In today’s uncertain world, cybercrime can have dire financial consequences, disrupt business activities and national infrastructure, and affect citizens and society. For example, an attack against one part of a supply chain can spread, disrupt and damage other parts of the supply chain. To encourage safer and more resilient cybersecurity systems. According to Humphreys, managing a supply chain is a good example of when collective action is required in all parts of the chain to keep it safe.  

He further adds, there are standards which help in the security of the supply chain, such as ISO 28000 and ISO/IEC 27036. Collective measures are also necessary in a variety of scenarios that involve business relationships and communications with other organizations. There is a set of management standards that will help build resilience to disrupt operations and ensure survival and the governance system. These include ISO 22301 (BCMS) and ISO/IEC 27001 (ISMS) and ISO/IEC 27014 (Information Security Governance).

Considering the growth and reliance of firms on connectivity, the infrastructure to support it and the use of the Internet and mobile devices. There is an even greater need for the system to be secure and resilient. Humphreys recognizes that standards must evolve to keep up with rapid advances in technology. The third edition of ISO/IEC 27002, for instance, was released in the first quarter of 2022.

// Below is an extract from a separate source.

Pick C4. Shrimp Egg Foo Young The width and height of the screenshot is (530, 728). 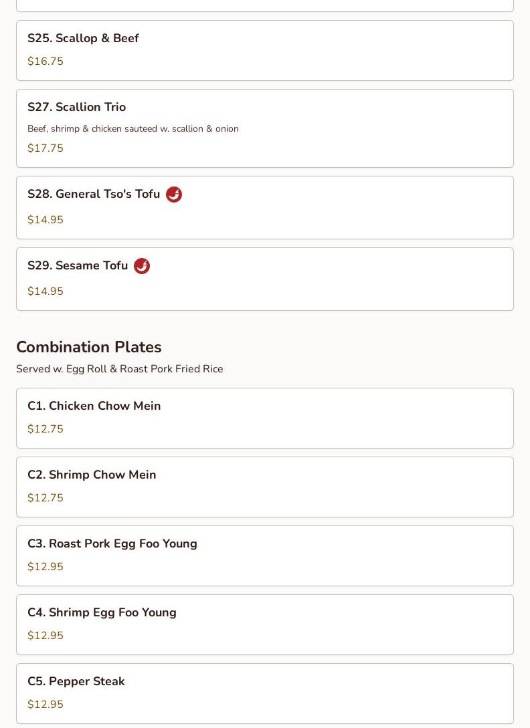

This high-level standard focuses on information security controls and has been updated to reflect technological advancements, developments and business practices, as well as new legislation and regulations.  

In 2021, he says, there were many other developments in standardization, including the security and privacy of the Internet of Things (loT), the security and protection of big data, the security and confidentiality of artificial intelligence, and the protection of biometrics. All these elements are complemented by up-to-date technical specifications such as ISO/IEC TS 27570, which provides guidance on the protection of the confidentiality of the smart cities ecosystem, and ISO/IEC TS 27100, which describes how to build or improve robust cyber systems to protect against cyberattacks. The comprehensive ISO/IEC 27000 family of standards and these technology-based specifications are the basis for building and managing a safe future.